ここで、本実施形態に係る印刷装置1では、張力付与部121は、二重管によって形成されているため、張力付与部121が二重管ではない場合と比較して、張力付与部121自体の重量が重くなり易くなっている。このため、支持アーム122が水平方向に設けられるものは、張力付与部121は二重管ではないとし、支持アーム122が角度θで傾斜するものを、張力付与部121が本実施形態のように二重管であるとすると、W1<W2となる。
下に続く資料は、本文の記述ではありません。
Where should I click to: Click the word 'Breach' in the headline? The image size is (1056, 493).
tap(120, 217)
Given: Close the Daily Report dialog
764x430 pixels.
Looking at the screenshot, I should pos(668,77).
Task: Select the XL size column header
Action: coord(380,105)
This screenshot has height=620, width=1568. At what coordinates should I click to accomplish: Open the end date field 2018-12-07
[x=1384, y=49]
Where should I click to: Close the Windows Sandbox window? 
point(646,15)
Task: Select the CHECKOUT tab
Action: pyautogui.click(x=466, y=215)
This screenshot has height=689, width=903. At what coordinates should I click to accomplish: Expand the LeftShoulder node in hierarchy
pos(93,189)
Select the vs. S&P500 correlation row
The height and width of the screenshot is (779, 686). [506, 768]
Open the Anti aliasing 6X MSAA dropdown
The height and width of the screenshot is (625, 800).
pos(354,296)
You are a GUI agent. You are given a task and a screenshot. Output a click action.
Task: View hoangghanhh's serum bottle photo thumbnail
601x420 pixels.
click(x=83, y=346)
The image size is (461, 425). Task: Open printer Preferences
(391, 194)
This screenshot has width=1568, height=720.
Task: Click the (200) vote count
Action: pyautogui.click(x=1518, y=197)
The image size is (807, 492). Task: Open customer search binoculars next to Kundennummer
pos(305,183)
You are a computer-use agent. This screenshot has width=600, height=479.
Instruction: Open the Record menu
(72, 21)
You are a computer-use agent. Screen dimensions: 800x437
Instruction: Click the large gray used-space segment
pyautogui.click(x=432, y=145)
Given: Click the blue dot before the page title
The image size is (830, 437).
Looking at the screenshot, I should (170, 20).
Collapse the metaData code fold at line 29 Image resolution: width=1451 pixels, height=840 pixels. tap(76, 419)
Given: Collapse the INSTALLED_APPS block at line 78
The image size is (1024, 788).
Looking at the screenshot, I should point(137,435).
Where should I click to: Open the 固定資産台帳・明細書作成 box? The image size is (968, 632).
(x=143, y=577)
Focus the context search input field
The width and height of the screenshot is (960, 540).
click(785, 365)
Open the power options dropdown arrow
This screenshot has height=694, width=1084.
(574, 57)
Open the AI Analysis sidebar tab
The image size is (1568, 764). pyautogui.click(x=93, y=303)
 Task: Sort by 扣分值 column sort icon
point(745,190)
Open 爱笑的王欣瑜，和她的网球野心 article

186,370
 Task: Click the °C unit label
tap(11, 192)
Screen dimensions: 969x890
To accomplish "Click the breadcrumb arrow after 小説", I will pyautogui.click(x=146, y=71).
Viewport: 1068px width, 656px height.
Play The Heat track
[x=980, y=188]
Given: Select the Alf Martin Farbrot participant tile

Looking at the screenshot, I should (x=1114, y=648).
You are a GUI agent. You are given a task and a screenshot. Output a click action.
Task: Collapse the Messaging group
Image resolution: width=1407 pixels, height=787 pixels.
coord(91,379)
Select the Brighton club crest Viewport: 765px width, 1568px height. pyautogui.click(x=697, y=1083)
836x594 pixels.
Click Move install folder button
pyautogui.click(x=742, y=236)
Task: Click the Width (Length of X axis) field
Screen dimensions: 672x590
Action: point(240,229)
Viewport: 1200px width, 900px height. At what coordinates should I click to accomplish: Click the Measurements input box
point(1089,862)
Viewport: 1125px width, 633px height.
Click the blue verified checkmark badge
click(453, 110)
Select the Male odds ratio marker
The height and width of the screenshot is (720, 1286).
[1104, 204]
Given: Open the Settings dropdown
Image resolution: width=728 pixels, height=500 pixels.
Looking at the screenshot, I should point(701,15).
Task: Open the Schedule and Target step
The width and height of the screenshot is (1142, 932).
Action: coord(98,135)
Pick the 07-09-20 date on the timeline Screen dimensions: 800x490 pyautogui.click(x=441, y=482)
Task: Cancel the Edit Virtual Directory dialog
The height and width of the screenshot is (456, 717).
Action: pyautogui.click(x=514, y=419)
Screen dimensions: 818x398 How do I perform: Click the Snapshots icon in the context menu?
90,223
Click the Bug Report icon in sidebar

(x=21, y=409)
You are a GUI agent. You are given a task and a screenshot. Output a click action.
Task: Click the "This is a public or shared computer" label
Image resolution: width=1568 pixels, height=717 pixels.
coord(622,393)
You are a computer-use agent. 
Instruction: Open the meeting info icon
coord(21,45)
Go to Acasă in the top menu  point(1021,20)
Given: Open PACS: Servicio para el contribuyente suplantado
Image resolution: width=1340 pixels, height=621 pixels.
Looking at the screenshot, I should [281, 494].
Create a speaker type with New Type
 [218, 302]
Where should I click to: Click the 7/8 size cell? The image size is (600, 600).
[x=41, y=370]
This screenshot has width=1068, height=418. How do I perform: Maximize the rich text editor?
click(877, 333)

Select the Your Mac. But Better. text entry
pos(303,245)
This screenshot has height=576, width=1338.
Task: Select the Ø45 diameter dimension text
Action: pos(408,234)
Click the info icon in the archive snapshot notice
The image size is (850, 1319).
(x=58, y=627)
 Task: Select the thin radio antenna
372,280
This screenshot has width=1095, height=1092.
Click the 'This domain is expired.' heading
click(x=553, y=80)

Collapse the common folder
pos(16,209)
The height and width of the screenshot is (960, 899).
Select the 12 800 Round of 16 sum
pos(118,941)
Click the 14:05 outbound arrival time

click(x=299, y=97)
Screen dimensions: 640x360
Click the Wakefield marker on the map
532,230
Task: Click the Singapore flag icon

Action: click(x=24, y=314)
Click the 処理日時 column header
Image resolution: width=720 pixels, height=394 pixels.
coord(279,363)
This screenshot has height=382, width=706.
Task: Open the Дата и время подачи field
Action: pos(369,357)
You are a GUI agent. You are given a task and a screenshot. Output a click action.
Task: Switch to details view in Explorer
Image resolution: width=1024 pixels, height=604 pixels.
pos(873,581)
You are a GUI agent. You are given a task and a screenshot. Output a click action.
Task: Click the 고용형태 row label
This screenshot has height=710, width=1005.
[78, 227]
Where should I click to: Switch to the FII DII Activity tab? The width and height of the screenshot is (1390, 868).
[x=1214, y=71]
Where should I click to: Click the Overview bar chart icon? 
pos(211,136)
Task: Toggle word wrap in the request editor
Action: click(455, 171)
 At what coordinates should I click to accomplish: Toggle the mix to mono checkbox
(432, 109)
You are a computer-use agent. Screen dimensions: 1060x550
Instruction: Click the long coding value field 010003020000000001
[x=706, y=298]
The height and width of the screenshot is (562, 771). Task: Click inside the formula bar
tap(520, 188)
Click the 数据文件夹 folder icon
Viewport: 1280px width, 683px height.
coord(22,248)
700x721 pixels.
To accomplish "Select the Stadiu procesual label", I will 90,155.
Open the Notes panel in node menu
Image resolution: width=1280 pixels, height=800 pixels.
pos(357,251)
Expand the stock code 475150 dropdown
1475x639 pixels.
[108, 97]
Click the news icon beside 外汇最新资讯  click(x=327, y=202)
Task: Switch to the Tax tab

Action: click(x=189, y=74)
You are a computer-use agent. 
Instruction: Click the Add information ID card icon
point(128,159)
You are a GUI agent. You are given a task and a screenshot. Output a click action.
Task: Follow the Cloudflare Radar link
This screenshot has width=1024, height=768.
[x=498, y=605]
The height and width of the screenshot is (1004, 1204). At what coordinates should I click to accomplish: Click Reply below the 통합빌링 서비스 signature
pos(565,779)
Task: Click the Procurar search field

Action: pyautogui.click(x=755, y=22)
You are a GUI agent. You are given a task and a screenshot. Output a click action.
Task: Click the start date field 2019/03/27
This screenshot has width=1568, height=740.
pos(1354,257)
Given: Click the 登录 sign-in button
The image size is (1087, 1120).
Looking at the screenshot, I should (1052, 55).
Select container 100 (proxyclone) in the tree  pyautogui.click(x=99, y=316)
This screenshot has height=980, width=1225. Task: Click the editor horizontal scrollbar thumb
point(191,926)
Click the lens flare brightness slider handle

このように、張力付与部121を二重管にすることにより、張力付与部121の重量が変化する場合において、回転保持部170側の端部Oに作用するモーメントを等しくする場合には、下記の式(1)を満たす必要がある。
(W1×L1)=(W2×L2)・・・(1)
式(1)は、下記の式(2)のように変形することができる。
(W1/W2)=(L2/L1)・・・(2)
ここで、(L2/L1)=cosθであるため、(W1/W2)も下記の式(3)になる。
(W1/W2)=cosθ・・・(3)
このため、二重管ではない張力付与部121を基準として、メディアMへの張力や巻取り側張力付与機構120の強度を設定した場合において、張力付与部121を二重管にすることに起因して張力付与部121の重量が重くなった場合の支持アーム122の角度θは、(W1/W2)=cosθを満たす角度にするのが好ましい。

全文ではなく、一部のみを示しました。